After a few years of acting, I knew it wouldn’t be the right fit for me.

And so an incredible opportunity arose out of Warner “just writing some songs and playing some gigs”, and she went on to write the music for a couple of short films and some commercials, too.

“I was then asked to demo an arrangement of Please, Please, Please, Let Me Get What I Want by The Smiths, which was all completely top secret as it was for the John Lewis Christmas advert. I’d just made that demo for somebody else, but next thing, my original demo was used in a major advert and suddenly I’m a singer. Which was never the intention or the plan!”

Neither was becoming an in-demand, full-time film composer part of some five-year plan either. Warner moved from her singer-songwriter music under the pseudonym Slow Moving Millie to releasing two EPs under her own name, and some of the beautiful piano music in 2018’s Visitors made its way to the ears of Mum’s List director, Niall Johnson.

“Niall was listening to Visitors because one of my dearest friends, Rafe Spall, was in the film. He was playing some of the music and Niall said he loved it. Initially, he just wanted to licence Eve from the EP for the film, but then when we met I asked who was scoring the film, which led to a conversation about me writing more music for the film in a similar vein.”

And there you have it, Warner had reinvented herself from a working actor into a singer-songwriter and then evolving once again into a composer. 

Following on from Mum’s List in 2016, more projects came her way: the Elle Fanning and Maisie Williams starring Mary Shelley the following year, and the Irish romantic comedy Wild Mountain Thyme, which stars her husband, Northern Irish A-lister Jamie Dornan, and Emily Blunt.

I’d made a demo for somebody else, but next thing, my original demo was used in a major advert and suddenly I’m a singer!

Warner has extended her film repertoire even further this year with period drama Mr Malcolm’s List, with an all-star female team behind it including director Emma Holly Jones, screenplay by Suzanne Allain (who wrote the book upon which it is based), editing by Kate Hickey, and an all-female team of producers. 

Starring Freida Pinto and Sope Dirisu, it’s a wonderfully diverse and contemporary take on the romantic period drama archetype.

“The performances are just brilliant,” Warner says. “They've really brought it to life. The script was great. But when I saw the first cut, it felt like the film was jumping off the screen with their performances, they were all so funny and unique.”

Warner wasn’t keen to write twee music that was completely authentic to 1800s England. In fact, she was “really honest with Emma (Holly Jones) from the beginning in saying that, ‘If you want a really traditional period-appropriate score, even a Regency-era score, I'm not the person because I'm not classically trained. But I can do a take on it’. And she was quite happy with that. Emma wanted something that felt like it fit and worked within that period, but also felt slightly fresher and more contemporary.”
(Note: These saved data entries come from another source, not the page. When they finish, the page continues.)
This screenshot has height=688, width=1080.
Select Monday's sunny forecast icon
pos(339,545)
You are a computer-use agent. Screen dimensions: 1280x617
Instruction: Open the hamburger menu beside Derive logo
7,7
So with a small dash of modern sensibility, Warner went about achieving this by letting the woodwinds come forward on this particular score: clarinets, flutes, bassoons and even the piccolo are given their chance to shine in the movie with stunning results.

“I'm a big fan of woodwind,” she says. “I tend to use it quite a lot anyway. It's quite fun to try something different to relying on the strings and seeing if something else could work. When I saw the first cut with Zawe (Ashton)’s performance, she was so funny, and she had this really funny physicality. 

"I felt it had to be flute for her – lots of trills and these persistent little piccolo notes repeating, because she's just nonstop as a character.”

For her upcoming career, Warner is combining gratitude for every opportunity she’s had so far, while keeping the ambition to work on a variety of projects.

“I feel really happy to see where it all goes,” she concludes. “I feel incredibly lucky that the films I've worked on are the kind of films I really like to watch. But I’m also excited about doing something that maybe feels a bit darker, and that I could have fun with maybe more electronic elements and try some darker stuff. 

"I love the idea of doing a TV show where I’d get to take the themes and keep them going with them, developing them and adding layers to them. That’s something that really excites me.”